> [Your goal] In the copy, every record below must appear exactly as given, and no picture may appear.

---------- Extracted data ----------

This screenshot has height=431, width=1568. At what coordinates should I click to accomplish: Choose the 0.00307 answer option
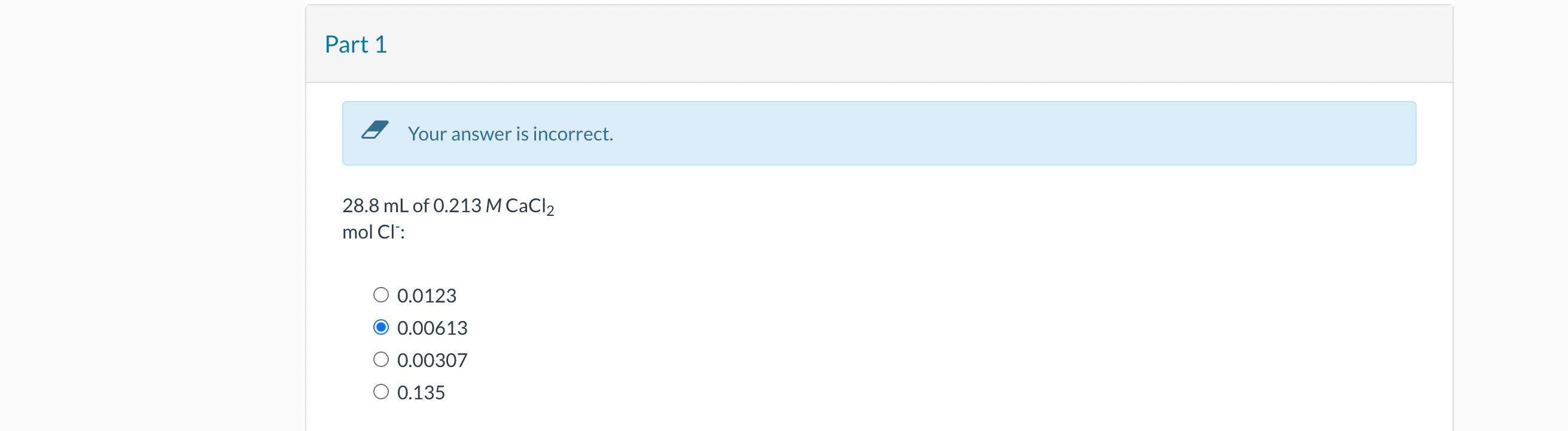381,359
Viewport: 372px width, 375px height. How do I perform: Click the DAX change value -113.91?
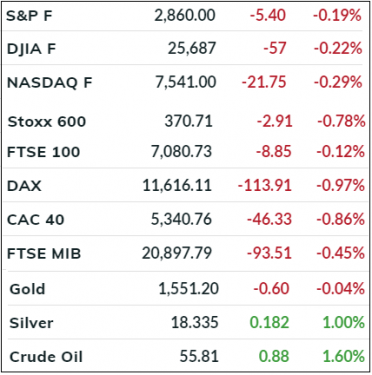point(265,186)
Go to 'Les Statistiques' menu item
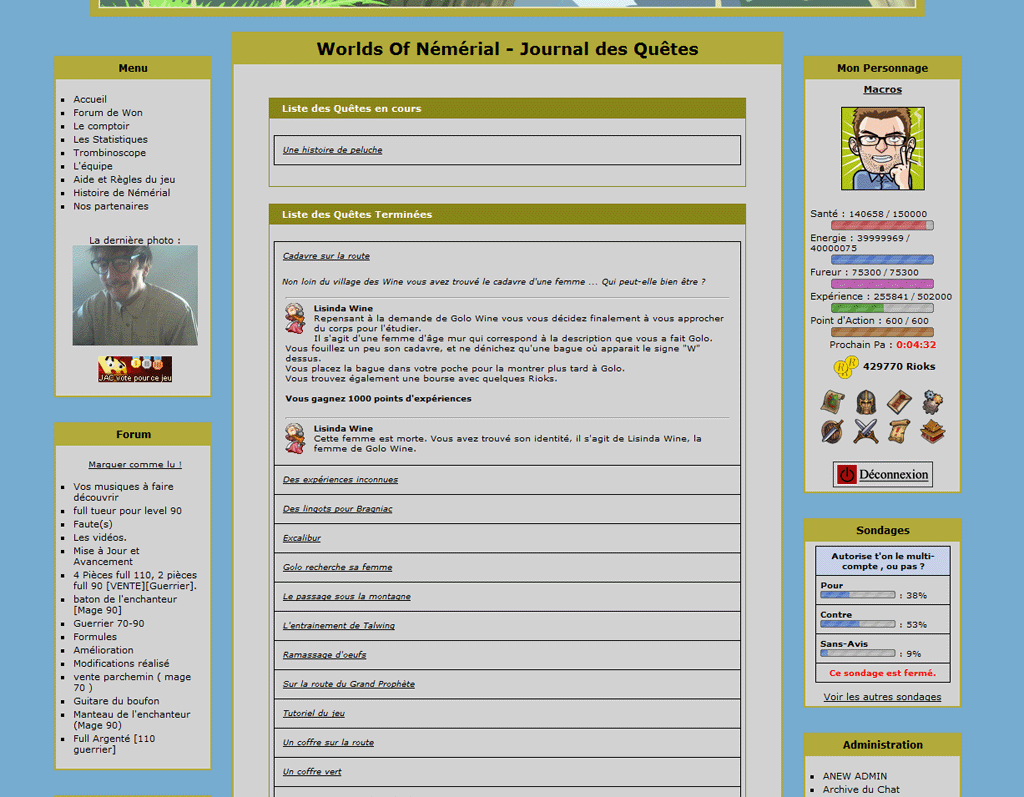 tap(110, 140)
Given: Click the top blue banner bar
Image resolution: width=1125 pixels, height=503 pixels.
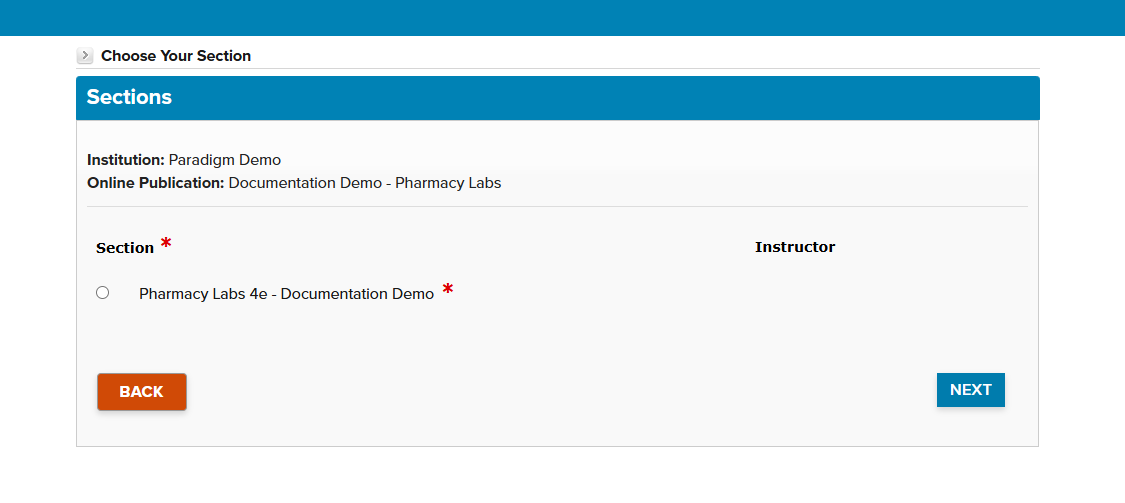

----------

> [Solution to this problem]
This screenshot has height=431, width=1568. At what coordinates should I click to accomplish: Choose the 0.00307 answer option
381,359
Viewport: 372px width, 375px height. How do I perform: Click the DAX change value -113.91?
point(265,186)
Go to 'Les Statistiques' menu item
 tap(110, 140)
Given: Click the top blue banner bar
Image resolution: width=1125 pixels, height=503 pixels.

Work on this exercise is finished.